Latterly, Sabine Weyand is said to have told EU ambassadors that the decision to vote on the motion, already rejected by Brussels umpteen times, showed that parliament was "divorced from reality".

Fortunately, only 164 MPs voted for the motion, as against 374 noes, but that marks down 164 of them who have definitely lost the plot – including Jacob Rees-Mong - more so than could possibility have been imagined at the start of the Brexit process.

But that leaves Mrs May with her motion for today which is being hailed as a prelude to yet another vote on the Withdrawal Agreement, to be put to the House next week.

This is revealed by the text of the motion, which states that, if the House has passed a resolution approving the negotiated withdrawal agreement and the framework for the future relationship by 20 March, then the government will seek from the EU a one-off Article 50 extension, ending on 30 June of this year.

My understanding is that a motion already submitted to the House and rejected cannot be resubmitted in the same session, so there will have to be some creative framing to get this in the House again. But what seems to be the case is that Mrs May has turned the tables on her tormentors.

Initially, as the sequence goes, MPs rejected the Withdrawal Agreement, which then led to a vote on the no-deal, which was to lead to a vote on an Article 50 extension as a means of avoiding (pro temp) the no deal. Now, Mrs May seems to be making the extension conditional on MPs accepting the Withdrawal Agreement.

This is set against the proposition that, should a longer extension be sought, "it is highly likely that the European Council at its meeting the following day would require a clear purpose for any extension, not least to determine its length, and any extension beyond 30 June 2019 would require the United Kingdom to hold European Parliament elections in May 2019".

The inference is clear, and the consequences are stacking up.

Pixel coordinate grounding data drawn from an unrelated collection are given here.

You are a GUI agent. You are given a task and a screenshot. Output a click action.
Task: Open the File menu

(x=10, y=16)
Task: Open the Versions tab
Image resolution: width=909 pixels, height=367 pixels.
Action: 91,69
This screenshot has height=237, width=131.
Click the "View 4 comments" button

First, it was Mrs May who had painted herself into a corner with her Lancaster House speech, but now parliament has followed suit, rejecting the deal on offer – the only deal on offer – while then contradicting itself by refusing to accept the necessary consequence of a no-deal Brexit.

Behind this, we are told, lies "secret compromise" talks with the DUP and the Brexiteeers of the ERG, based in part on further clarification of Geoffrey Cox's legal advice, which makes it clear that there are circumstances under international law when the UK could walk away from the backstop.

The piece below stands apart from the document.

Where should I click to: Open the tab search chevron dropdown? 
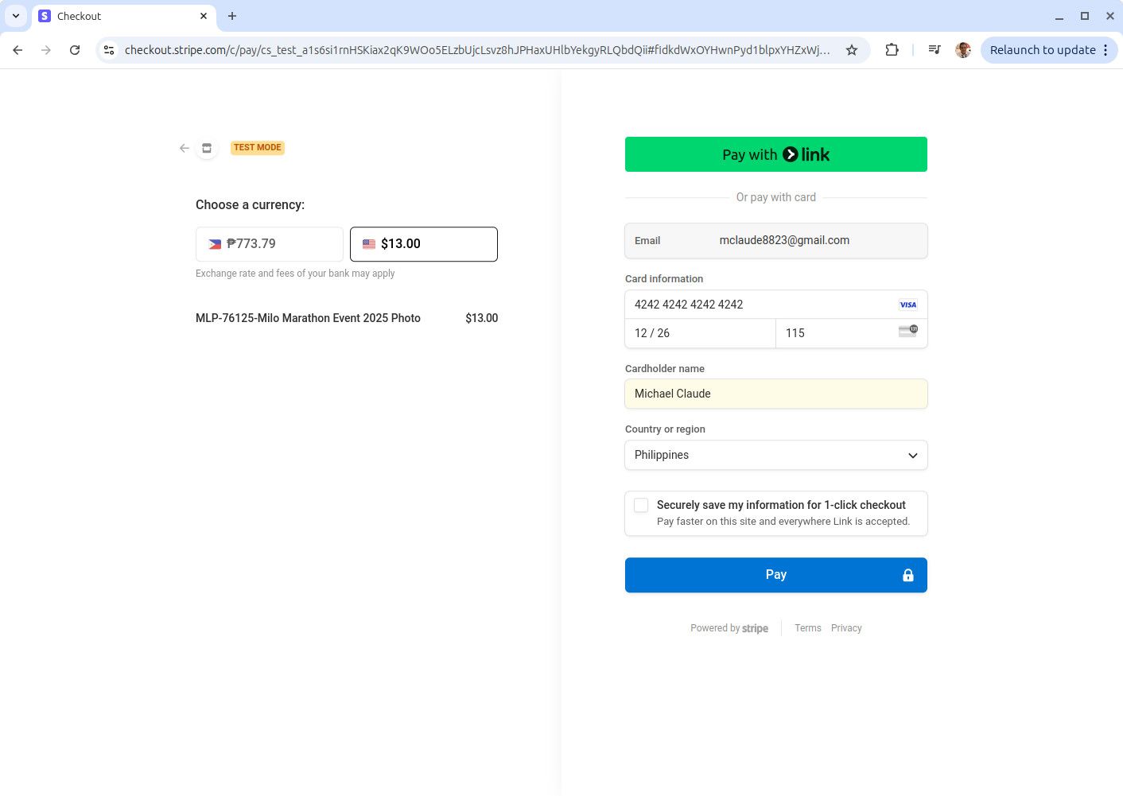[x=16, y=16]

But, of course, nothing of this solves the Irish border problem, with the government yesterday announcing that it was prepared in the event of a no-deal Brexit to allow free passage over the border into Northern Ireland, creating potentially a smugglers' paradise in the province.

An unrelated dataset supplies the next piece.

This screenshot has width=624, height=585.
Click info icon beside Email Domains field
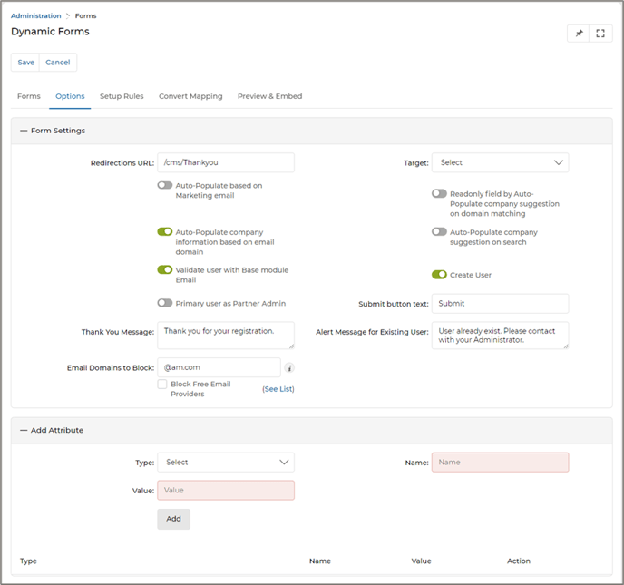pos(289,368)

From this side of the fence, all we see is yet another example of the shambles to which Brexit policy has deteriorated, on top of the meltdown in Westminster, and the prime minister's loss of control. Never have the Tories been so divided, never has Labour been so inept, and never has parliament as an institution so completely lost its way.

The media, of course, is loving it, but the journalists in their own way are as bad as the politicians, with both print and broadcast news becoming excruciatingly tedious, neither readable nor watchable. But, while chaos reigns, the nation watches in despair.

Consequences there will be plenty, with Pete warning that the politicians are close to parting with democracy for good.